ICT-mediated modes of conflict pose a variety of ethical problems, for war-fighting militaries in the field, for intelligence gathering services, for policy makers and for ethicists. They tend to erase the threshold between reality and simulation, between life and play, and between conventional conflicts, insurgences or terrorist actions. A troubling perspective is that ICTs might make unconventional conflicts more acceptable ethically, by stressing the less deadly outcome of military operations in cyberspace. This might of course be utterly illusory: messing with ICT-infrastructures of hospitals and airports may easily cause the loss of human lives, even if in a less visible and obvious way than bombs do. Yet the impression remains that we might be allegedly moving towards a more precise, surgical, bloodless way of handling our disagreements.

Clearly, ICTs have caused radical changes both in how societies may come into conflict and how they may manage it. At the same time, there is a policy and a conceptual vacuum. For example, “America's Department of Defence wants to replace a third of its armed vehicles and weaponry with robots by 2015” (source: The Economist, 7 June, 2007), but it still lacks an ethical code for the deployment of these new, semi-autonomous weapons. This is a global issue. The 2002 Prague Summit marked NATO’s first attempt to address cyber-defence activities. Five years later, in 2007, there were already “42 countries working on military robotics, from Iran and China to Belarus and Pakistan” (source: The Wilson Quarterly, Winter 2009), but not even a draft of an international agreement regarding their ethical deployment. There has been very little descriptive and conceptual analysis of such a crucial area in applied ethics, and no attempt to assess the effectiveness of the initial measures that have been taken to deal with the increasing application of ICTs in armed conflicts.

The issue could not be more pressing and there is a much-felt and quickly escalating need to share information and coordinate ethical theorising. The goals should be sharing information and views about the current state of the ethics of e-warfare, developing a comprehensive framework for a clear interpretation of the new aspects of e-war, building a critical consensus about the ethical deployment of e-weapons, and laying down the foundation for an ethical approach to e-warfare.

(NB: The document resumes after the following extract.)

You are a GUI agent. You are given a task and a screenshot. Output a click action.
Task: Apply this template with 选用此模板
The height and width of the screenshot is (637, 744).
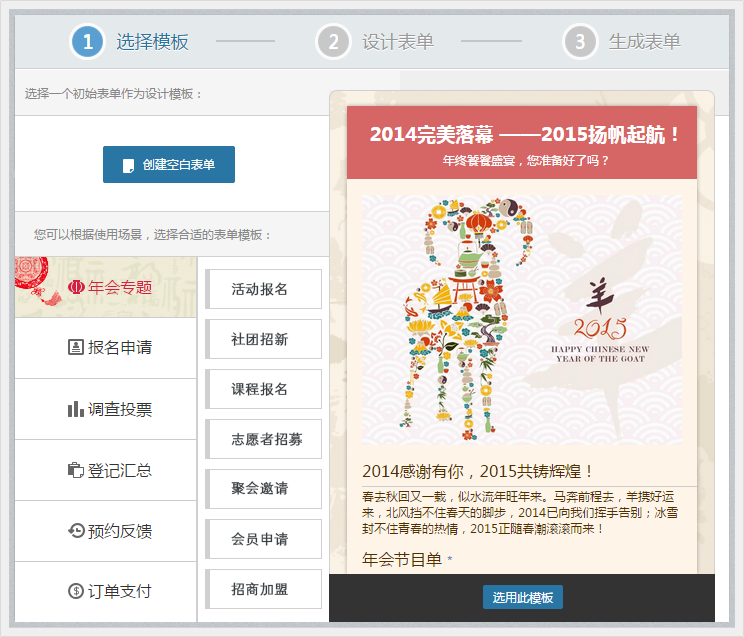pos(523,597)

At a time when there is an exponential growth in R&D concerning ICT-based weapons and strategies, philosophers and ethicists could provide timely advice, by collaborating on the identification, discussion and resolution of the unprecedented ethical difficulties characterizing cyberwar. This is far from being premature. During the civil war, in the battle of Thapsus (46 BC), Julius Caesar’s fifth legion was armed with axes and was ordered to strike at the elephant’s legs of the enemy. The legion withstood the charge, and the elephant became its symbol. Interestingly, nobody at the time could even imagine that there might be an ethical problem in treating animals so cruelly. We should think ahead, because history likes to repeat itself.